A connected device is a tablet running one of the Eighty-Six apps, signed in to your restaurant. There are two apps you can pair:

Operator app

Runs on a tablet at the pass or on the floor and lets your staff take orders at the table. Pair one per station so orders flow straight into your restaurant.

Menu Editor app

A focused app for fast menu changes — mark a dish sold out, tweak a price or edit a description from a tablet, without opening the full CRM in a browser.

The point of pairing is safety on shared hardware. Instead of typing an account password into a tablet that lives on the counter, you scan a one-time QR code and the device receives its own secure sign-in. That handoff means the tablet is connected under your restaurant, but no personal password is ever entered on it — and you can cut a single device off at any time without disturbing anyone else.
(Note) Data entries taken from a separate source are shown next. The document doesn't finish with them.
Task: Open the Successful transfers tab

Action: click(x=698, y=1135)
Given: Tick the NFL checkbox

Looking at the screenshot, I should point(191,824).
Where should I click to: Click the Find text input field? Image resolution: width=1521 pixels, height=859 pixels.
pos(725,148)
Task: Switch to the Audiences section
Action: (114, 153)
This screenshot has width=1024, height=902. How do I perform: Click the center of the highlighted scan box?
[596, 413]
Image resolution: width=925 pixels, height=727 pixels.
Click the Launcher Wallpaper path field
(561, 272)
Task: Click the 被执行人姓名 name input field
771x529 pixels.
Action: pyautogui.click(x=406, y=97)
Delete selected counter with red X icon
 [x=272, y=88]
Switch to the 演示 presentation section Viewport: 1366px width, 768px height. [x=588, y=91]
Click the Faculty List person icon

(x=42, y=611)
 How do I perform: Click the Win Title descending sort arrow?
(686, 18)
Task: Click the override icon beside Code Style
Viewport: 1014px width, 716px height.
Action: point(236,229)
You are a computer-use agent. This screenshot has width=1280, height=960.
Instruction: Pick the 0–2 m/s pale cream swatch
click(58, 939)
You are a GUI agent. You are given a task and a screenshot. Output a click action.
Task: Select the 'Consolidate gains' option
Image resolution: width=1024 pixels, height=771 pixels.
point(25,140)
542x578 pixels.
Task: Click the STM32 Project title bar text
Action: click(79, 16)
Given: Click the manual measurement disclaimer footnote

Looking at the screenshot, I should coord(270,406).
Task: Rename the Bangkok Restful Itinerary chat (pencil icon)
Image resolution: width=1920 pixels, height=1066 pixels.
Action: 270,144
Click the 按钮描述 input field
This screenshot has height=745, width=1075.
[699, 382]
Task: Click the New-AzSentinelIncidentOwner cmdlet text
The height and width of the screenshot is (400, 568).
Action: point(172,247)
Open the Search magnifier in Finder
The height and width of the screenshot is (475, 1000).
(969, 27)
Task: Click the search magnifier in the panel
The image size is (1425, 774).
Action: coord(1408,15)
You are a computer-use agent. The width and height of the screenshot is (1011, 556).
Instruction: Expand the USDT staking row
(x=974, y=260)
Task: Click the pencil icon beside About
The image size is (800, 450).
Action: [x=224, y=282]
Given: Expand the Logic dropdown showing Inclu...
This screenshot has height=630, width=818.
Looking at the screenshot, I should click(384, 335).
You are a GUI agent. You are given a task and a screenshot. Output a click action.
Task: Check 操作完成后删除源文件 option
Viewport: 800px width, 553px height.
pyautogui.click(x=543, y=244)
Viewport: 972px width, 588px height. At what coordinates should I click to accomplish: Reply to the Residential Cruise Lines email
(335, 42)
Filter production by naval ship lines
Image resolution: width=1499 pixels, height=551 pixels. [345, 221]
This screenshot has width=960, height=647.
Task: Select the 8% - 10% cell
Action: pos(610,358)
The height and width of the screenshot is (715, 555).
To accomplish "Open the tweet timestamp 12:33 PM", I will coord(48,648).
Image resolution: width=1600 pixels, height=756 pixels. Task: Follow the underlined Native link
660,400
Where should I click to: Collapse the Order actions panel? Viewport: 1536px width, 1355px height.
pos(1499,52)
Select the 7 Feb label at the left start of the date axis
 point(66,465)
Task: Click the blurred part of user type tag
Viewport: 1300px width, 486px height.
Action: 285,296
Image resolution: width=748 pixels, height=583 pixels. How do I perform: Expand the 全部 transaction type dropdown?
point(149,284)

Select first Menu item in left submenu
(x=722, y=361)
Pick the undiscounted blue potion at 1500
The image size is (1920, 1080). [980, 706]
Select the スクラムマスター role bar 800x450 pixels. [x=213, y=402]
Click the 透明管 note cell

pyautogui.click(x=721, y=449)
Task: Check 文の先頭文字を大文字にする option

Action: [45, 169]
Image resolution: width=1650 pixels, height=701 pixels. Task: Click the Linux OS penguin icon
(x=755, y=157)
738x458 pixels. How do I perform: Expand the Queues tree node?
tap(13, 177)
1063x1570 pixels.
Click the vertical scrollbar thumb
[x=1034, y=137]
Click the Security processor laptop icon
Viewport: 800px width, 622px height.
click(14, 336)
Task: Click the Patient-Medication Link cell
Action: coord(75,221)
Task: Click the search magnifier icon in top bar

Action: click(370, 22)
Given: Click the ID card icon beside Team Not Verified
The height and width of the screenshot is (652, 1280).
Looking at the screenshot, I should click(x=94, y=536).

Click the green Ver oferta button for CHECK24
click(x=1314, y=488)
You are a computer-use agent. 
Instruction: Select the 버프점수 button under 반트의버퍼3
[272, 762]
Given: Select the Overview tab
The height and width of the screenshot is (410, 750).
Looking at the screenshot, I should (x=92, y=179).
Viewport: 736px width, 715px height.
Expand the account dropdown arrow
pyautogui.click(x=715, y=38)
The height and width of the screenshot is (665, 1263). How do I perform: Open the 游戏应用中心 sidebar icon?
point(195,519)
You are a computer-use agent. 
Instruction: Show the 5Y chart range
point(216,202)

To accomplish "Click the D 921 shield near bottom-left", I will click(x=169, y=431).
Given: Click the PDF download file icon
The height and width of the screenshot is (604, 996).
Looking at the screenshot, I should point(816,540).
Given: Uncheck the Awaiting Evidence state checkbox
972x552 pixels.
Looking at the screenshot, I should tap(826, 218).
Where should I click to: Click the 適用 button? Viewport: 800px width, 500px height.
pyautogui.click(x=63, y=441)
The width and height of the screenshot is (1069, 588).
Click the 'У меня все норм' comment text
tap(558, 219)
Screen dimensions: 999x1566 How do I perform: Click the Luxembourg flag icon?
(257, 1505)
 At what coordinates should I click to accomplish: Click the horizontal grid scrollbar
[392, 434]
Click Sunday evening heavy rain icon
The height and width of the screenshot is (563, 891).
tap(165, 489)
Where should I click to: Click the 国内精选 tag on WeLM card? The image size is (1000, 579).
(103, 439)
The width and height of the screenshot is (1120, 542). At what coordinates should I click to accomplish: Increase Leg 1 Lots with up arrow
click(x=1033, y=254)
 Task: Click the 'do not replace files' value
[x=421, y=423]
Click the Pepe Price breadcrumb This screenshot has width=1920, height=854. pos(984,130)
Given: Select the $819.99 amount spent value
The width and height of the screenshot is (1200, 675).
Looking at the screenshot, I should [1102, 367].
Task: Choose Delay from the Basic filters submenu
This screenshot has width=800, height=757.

  1. In the CRM you open Connected Devices and start a new pairing. The page shows a QR code that is valid for 60 seconds.
  2. On the tablet, you open the Operator or Menu Editor app and go to its pairing screen.
  3. The app scans the QR code. The pairing is used up the moment it is scanned, and the device is signed in and connected.
  4. Back in the CRM you give the device a name, and it appears in your list of active devices.
  1. Go to Connected Devices in the left navigation.
  2. Click + Pair new device in the top-right corner. If you have no devices yet, you can also click Pair your first device in the middle of the page.
  3. A Pair new device window opens with a QR code and a countdown showing how many seconds are left before it expires.
  4. On the tablet, open the Operator or Menu Editor app, go to its pairing screen, and scan the code.
  5. When the scan succeeds, the window shows a tick and Device paired, telling you which app and which tablet just connected.
  6. In the Name this device box, type a name you will recognise later — for example “Bar tablet” or “Terrace Operator”. It starts with the tablet’s model, which you can keep or replace.
  7. Click Save & close.
The Pair new device window showing a QR code and a countdown of seconds remaining
The pairing window. Scan this code from the app's pairing screen on the tablet before the countdown runs out.

Each paired device shows as a card on the Connected Devices page. The count at the top of the page tells you how many devices are active, and how many you have revoked.

A device card shows:

  • A tag marking it as an Operator or Menu Editor device.
  • The name you gave it (or the tablet’s model, if you have not named it yet).
  • The tablet’s model and its operating system and version.
  • Last used — how long ago the device last did something, so you can spot a tablet that has gone quiet.

To rename a device, click the small pencil next to its name, type the new name, and click Save. To cancel a rename without saving, click the X.

A device card showing the app tag, device name with a pencil to rename, model and last-used time, and a Revoke button
A device card. Use the pencil to rename it, and check the last-used time to see which tablets are still in service.

Revoking a device signs it out immediately. Do this if a tablet is lost, is being retired, or should no longer have access to your restaurant.

  1. On the Connected Devices page, find the card for the device you want to remove.
  2. Click Revoke at the bottom of the card.
  3. Confirm when asked — the device is signed out immediately and can no longer act on behalf of your restaurant.
The Connected Devices page listing active device cards with a count of active and revoked devices
The Connected Devices page. Revoked devices drop into a collapsible list at the bottom.

A revoked device does not disappear entirely: it moves into the Revoked list at the bottom of the page, which you can expand to see what was cut off and when. That gives you a record without cluttering your list of active devices. To bring a revoked tablet back, simply pair it again from scratch.